It'll be hard for News Corp. to put a positive spin on the departure of MySpace Chief Executive Owen Van Natta, who's quitting after less than ten months on the job.
The official reasons for Van Natta's resigning are vague, but the Los Angeles Times reports that the MySpace chief often clashed with News Corp., and particularly Jon Miller, the company's head of digital media. Van Natta's underlings (who Miller hired), Chief Operating Officer Mike Jones and product chief Jason Hirschorn, will replace him as co-presidents.
MySpace's troubles began before Van Natta climbed aboard last April, and haven't improved since. In January 2009, comScore reported that Facebook drew twice the global traffic of MySpace. U.S. traffic tilted Facebook's way last June. And last month, comScore reported that MySpace had lost more than a quarter of its online video viewers year-over-year, even as online video explodes.
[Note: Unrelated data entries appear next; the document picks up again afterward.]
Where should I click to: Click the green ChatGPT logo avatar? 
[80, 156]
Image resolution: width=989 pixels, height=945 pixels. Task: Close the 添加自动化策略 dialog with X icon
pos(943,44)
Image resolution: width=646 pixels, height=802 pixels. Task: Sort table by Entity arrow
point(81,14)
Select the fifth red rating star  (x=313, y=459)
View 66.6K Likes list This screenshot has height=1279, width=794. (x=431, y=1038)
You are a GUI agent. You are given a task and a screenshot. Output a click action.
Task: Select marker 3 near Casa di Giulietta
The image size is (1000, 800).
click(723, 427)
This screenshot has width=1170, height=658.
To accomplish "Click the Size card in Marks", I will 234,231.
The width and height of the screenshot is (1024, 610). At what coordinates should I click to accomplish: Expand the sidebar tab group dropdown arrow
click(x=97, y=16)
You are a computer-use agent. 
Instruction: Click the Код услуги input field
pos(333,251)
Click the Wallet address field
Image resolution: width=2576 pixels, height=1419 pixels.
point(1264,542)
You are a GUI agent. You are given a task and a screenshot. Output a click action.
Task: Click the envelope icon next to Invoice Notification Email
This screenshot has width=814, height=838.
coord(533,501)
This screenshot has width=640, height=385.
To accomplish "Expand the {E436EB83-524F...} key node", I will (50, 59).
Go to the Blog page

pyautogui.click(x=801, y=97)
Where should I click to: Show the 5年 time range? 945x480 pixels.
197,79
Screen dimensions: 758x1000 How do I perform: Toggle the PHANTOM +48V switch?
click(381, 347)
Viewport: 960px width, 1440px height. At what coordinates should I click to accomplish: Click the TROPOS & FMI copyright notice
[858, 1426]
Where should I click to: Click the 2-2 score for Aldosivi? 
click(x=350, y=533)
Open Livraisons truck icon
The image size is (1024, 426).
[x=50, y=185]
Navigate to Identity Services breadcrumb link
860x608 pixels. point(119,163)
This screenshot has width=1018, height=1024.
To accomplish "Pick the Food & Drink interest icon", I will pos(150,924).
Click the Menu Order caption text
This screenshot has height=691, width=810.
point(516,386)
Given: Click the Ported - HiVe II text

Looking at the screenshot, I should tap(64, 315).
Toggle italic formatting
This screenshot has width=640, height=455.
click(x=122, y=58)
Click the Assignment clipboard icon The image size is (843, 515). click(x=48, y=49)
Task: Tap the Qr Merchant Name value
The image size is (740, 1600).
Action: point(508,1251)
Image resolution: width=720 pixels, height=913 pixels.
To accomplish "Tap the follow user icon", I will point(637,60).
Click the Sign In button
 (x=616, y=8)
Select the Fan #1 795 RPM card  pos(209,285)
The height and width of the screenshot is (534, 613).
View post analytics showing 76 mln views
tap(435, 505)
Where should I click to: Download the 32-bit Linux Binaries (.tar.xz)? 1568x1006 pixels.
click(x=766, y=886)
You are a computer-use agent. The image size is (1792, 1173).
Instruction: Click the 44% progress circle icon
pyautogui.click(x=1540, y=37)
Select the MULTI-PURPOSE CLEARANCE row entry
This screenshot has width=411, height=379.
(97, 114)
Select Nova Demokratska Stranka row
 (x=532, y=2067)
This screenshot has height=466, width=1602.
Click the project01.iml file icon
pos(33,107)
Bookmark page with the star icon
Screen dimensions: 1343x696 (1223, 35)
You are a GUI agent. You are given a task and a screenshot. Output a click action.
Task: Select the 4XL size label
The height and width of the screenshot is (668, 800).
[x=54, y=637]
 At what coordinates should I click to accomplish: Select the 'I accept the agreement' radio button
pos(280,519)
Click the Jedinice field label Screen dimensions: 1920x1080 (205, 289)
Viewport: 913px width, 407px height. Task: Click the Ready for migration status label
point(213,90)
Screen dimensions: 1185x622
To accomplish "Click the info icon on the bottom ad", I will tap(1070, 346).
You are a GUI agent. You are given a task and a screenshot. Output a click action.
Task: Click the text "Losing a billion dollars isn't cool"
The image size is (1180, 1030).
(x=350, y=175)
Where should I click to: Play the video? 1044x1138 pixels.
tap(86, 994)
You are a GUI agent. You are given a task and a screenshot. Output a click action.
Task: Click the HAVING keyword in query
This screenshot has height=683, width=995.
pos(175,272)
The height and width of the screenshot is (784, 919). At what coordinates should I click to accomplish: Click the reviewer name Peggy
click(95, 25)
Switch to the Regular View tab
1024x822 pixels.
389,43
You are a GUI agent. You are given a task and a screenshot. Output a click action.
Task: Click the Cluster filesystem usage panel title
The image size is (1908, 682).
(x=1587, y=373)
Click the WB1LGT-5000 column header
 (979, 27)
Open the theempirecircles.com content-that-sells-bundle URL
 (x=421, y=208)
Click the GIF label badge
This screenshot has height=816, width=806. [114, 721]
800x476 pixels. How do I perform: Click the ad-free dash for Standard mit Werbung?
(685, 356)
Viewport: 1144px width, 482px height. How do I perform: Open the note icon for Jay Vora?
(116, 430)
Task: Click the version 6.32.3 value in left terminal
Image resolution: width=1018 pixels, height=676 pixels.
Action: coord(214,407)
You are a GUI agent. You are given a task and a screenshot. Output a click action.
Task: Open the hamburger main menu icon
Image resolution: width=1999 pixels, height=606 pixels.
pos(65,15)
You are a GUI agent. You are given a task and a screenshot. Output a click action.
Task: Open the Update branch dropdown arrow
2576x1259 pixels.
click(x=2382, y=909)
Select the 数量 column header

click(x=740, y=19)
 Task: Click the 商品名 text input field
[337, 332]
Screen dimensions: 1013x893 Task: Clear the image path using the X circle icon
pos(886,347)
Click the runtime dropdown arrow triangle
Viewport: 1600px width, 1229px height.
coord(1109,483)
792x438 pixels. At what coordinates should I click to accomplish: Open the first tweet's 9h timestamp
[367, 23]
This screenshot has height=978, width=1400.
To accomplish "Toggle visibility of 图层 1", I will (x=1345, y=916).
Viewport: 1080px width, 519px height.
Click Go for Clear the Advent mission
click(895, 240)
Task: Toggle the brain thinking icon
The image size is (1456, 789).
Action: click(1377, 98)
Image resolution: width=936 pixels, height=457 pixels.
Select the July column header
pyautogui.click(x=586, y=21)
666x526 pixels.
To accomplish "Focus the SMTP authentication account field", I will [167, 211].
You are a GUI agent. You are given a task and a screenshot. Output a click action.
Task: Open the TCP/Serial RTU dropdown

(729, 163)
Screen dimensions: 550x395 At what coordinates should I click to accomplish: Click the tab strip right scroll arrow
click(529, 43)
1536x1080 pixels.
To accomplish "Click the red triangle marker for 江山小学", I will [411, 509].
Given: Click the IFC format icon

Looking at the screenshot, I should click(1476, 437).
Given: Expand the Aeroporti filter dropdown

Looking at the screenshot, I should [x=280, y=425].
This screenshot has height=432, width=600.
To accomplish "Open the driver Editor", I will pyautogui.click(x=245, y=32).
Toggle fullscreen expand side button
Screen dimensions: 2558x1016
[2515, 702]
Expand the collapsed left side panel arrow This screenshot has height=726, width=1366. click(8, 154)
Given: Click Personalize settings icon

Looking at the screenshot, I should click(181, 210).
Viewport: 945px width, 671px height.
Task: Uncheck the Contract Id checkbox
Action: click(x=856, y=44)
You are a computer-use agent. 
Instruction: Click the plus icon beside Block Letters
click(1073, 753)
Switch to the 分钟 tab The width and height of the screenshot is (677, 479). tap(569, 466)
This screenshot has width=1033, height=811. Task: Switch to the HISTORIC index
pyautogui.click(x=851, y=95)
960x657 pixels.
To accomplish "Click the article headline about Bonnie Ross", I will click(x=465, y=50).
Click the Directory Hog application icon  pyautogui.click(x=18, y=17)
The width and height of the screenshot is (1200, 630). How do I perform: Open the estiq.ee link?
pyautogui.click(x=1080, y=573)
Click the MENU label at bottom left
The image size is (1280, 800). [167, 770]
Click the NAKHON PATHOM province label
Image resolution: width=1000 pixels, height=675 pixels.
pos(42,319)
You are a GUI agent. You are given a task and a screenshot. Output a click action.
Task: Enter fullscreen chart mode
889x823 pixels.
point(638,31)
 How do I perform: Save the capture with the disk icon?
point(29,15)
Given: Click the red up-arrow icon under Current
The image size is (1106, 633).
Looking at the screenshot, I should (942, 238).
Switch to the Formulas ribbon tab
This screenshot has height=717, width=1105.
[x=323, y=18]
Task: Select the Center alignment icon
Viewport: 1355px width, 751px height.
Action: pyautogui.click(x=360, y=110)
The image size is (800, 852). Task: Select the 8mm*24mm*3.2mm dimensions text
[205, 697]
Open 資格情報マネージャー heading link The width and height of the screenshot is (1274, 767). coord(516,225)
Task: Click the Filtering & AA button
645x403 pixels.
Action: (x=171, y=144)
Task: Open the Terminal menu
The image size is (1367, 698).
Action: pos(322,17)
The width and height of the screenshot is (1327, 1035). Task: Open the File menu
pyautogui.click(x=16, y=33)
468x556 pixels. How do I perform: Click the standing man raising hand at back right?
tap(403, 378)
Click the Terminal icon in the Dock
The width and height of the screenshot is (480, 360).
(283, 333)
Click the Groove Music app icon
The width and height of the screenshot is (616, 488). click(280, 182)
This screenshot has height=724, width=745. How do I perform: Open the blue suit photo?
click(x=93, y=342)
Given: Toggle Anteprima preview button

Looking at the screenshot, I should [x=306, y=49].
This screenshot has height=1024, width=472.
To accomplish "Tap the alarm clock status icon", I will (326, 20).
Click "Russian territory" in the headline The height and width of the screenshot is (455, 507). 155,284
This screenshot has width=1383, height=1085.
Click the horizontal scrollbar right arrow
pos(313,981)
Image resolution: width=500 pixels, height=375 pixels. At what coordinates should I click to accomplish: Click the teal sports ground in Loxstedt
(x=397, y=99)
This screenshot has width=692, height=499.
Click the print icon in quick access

Buzz is hard to quantify, but MySpace hasn't received much of it since Van Natta became CEO. The one major news maker for MySpace was its acquisition of iLike, a music discovery tool, but MySpace was cagey about its reasons for the purchase. Two developments have followed: MySpace powers a portion of Google's Music Search, which itself was sort of a dud, and MySpace Music got a straightforward facelift to integrate iLike, among other changes. It's a far cry from the Facebook home page redesigns that cause people to freak out, or the major events for which Twitter is the pulse. Even Miller said that MySpace has stopped innovating.
What happens now? News Corp. has ambitions to turn MySpace into a portal for movies, music, television and games, moving it away from its social networking roots, says the L.A. Times. But MySpace has been saying that for a while, even under Van Natta's command, and there's no shortage of portals for that content already.
Om Malik offers a more likely scenario: News Corp. could unload MySpace and its other major digital property, IGN, if the right deal came along. From there, I believe the site would whither, or at least become a niche place for either music or social networking, like the old days. No matter what happens, MySpace is unlikely to reclaim its former glory.